LSUS and Southern University at Shreveport will be affected by a state-level policy being drafted to address how claims of sexual assault are handled on Louisiana’s college campuses.
The new guideline, being drafted by a state Board of Regents committee, is expected to require colleges and universities to institute regular campus-wide sexual assault climate surveys.
The policy also will call for the state’s four higher education systems — Louisiana Technical and Community College, LSU, Southern University and University of Louisiana — to develop stronger, more specific campus policies.
Uma Subramanian, Board of Regents deputy higher education commissioner for legal and external affairs, said during a task force meeting in Baton Rouge Tuesday the proposal is “light years away” from where leaders started in October, when it was revealed that there was no statewide policy for schools.

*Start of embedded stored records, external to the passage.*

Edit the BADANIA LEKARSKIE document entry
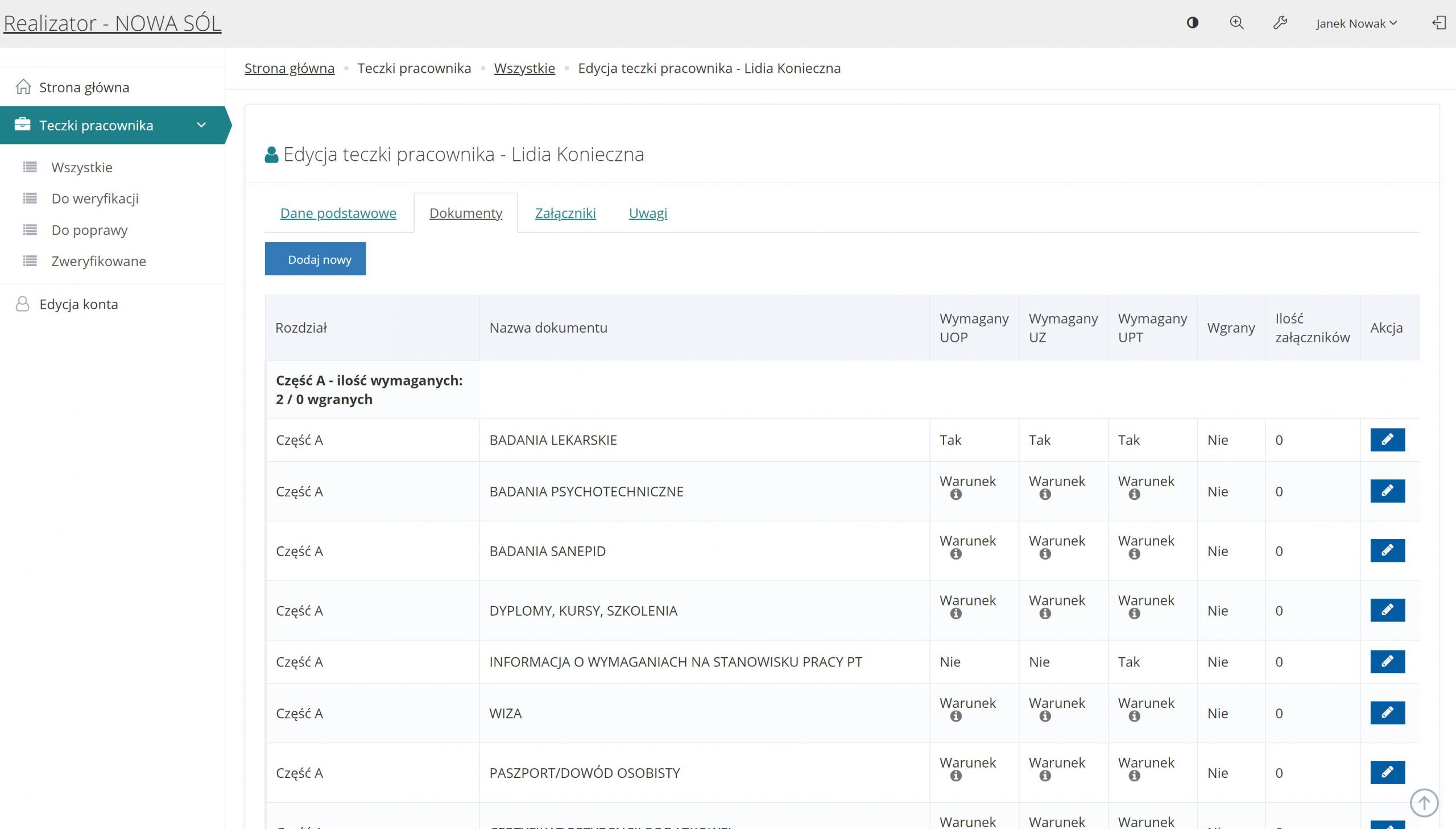The image size is (1456, 829). [1387, 440]
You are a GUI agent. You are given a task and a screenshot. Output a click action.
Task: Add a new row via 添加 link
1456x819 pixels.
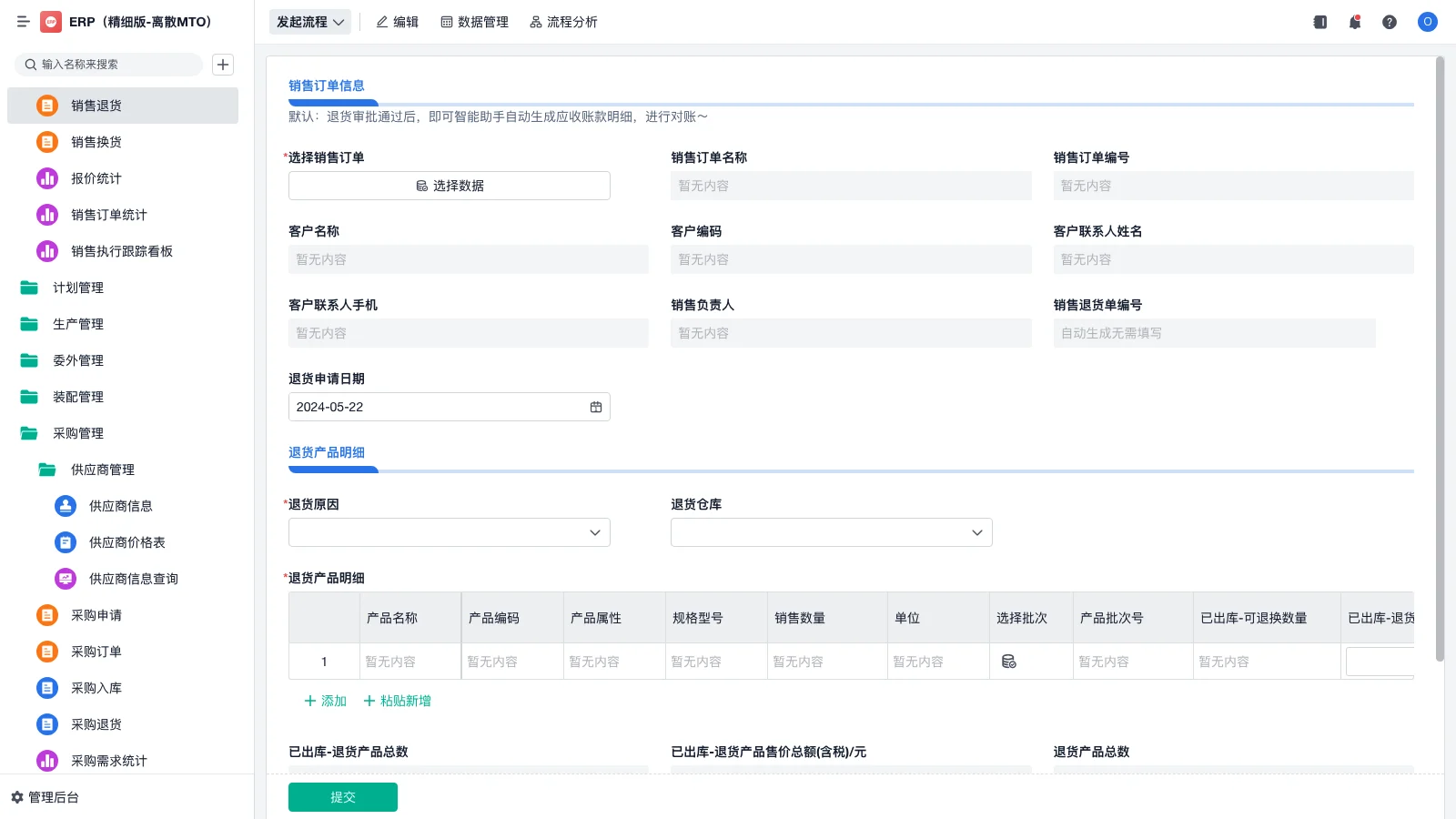(x=324, y=701)

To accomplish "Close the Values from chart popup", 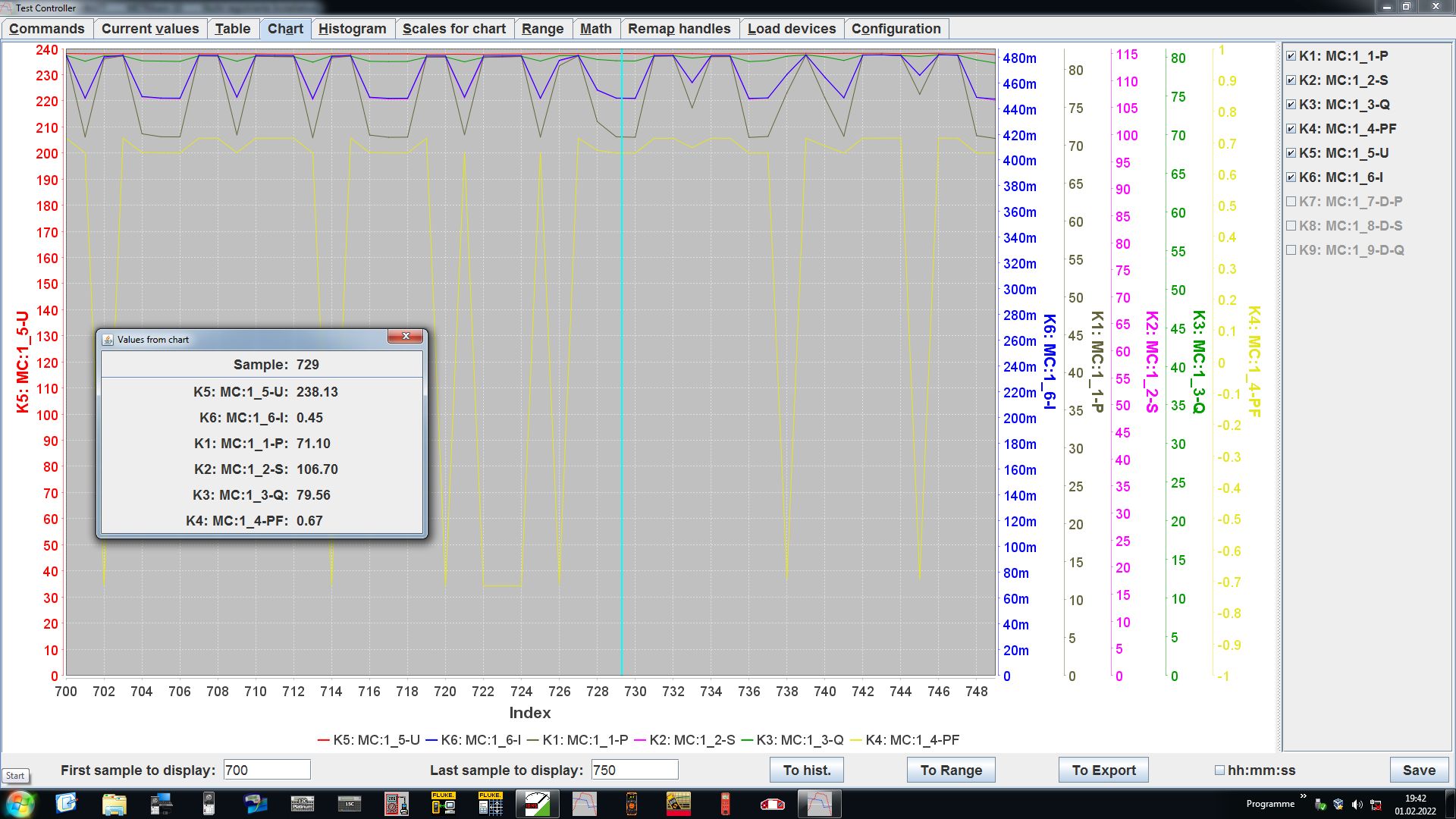I will 406,337.
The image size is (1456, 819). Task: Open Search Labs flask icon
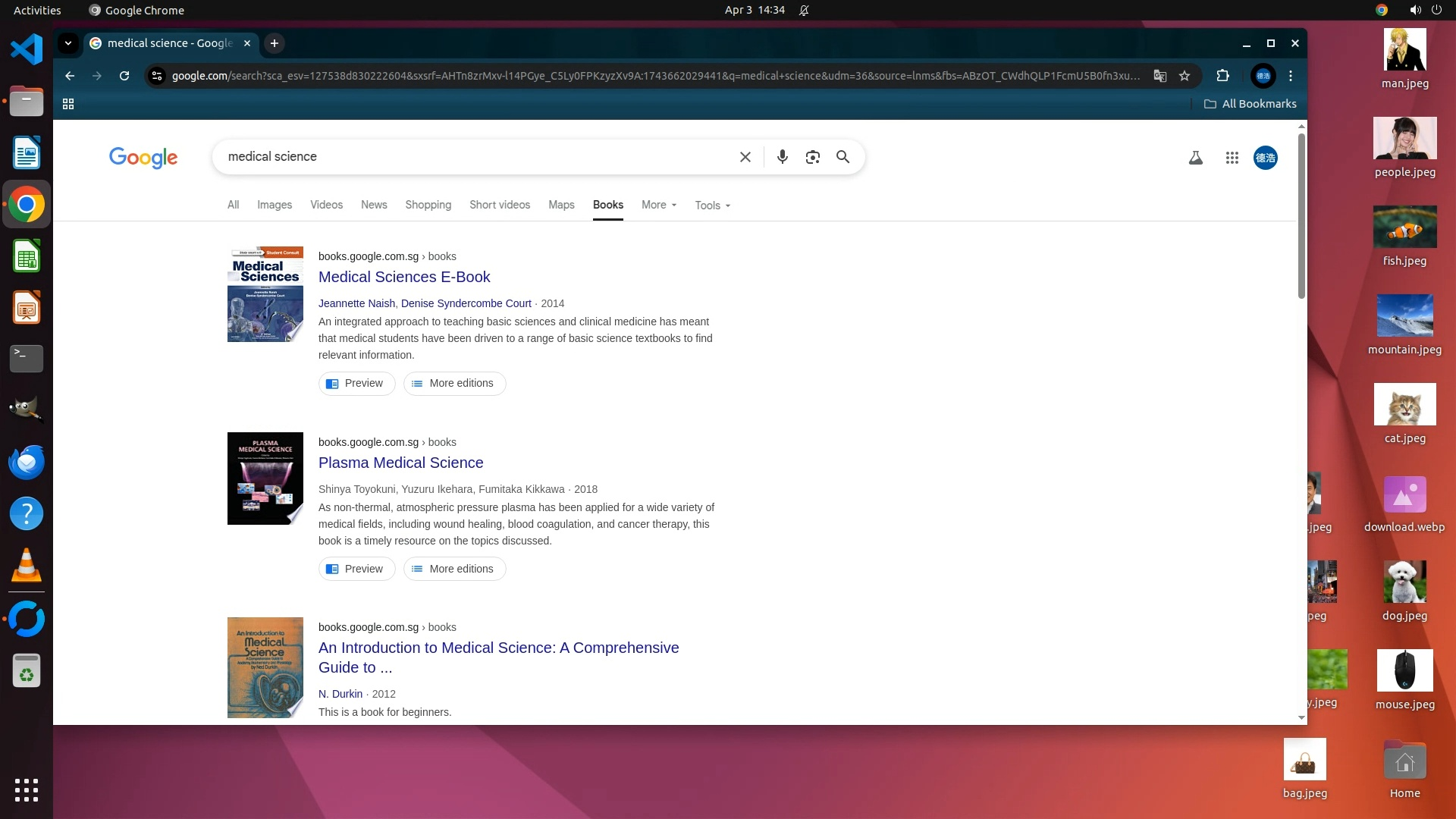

An approach to handling sexual assault is already in place at LSUS, where its 4,500 students are advised to notify campus police immediately upon being attacked and to preserve evidence by refraining from showers or brushing teeth. According its annual security report, LSUS strongly urges students to work with campus police who can assist in reporting a rape or sexual assault to the Shreveport Police Department or the Caddo Sheriff’s office, if appropriate, or to the university’s administration for disciplinary proceedings.
Paula Atkins, LSUS director of student development, said students are free to choose whether to go directly to local police or to university officials in the event of a sexual assault. Atkins isn’t involved in the crafting of the new statewide policy, but said she’ll help ensure LSUS’ policy is consistent with the guidelines.

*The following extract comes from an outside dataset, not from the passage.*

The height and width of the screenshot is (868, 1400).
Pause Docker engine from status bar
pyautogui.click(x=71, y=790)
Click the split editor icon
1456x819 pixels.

There were no reported sexual assaults on the LSUS campus for the years 2011-2013, according to crime statistics provided by the university.
No student groups at LSUS are known to focus on speaking out about sexual assault, according to several faculty and administrators.
“This might be due to the fact that LSUS is a commuter campus in that most students do not reside on campus during the academic year,” wrote criminal justice professor Bernadette Palombo, in an e-mail. “I know that sexual assault is a problem on residential campuses, but am unaware of the problem on commuter campuses.”
Angie Pellerin, a graduate assistant in student development at LSUS, said her office is coordinating outreach programs to educate the student body about sexual assault through films and discussion panels. In addition, freshmen are required to complete an interactive online sexual assault prevention program.
At SUSLA, a similar policy is in place stating students should notify campus police in the event of an assault. From 2011-13, there was one sexual assault reported on campus, 10 reported occurrences of dating violence and two reported cases of stalking, according to the institution’s 2014 annual report.
Representatives authorized to speak about campus sexual assault at SUSLA did not respond to requests for comment.
Kate Pedrotty, Centenary College of Louisiana spokeswoman, said it’s not clear how or if the draft policy would affect the small liberal-arts institution, as it is private. The school maintains a 24-hour sexual assault hotline for students and regularly sponsors free rape aggression defense classes, she said.
The new policy from the Board of Regents could be the basis for more concrete legislation that will be proposed in this year’s legislative session.
Louisiana Foundation Against Sexual Assault executive director Ebony Tucker said that it’s common for sexual assault victims to report to campuses, rather than police, because the burden of proof is lower and the legal process can be traumatic.
“At least you don’t have to go to class with the person who sexually assaulted you,” Tucker said some victims decide.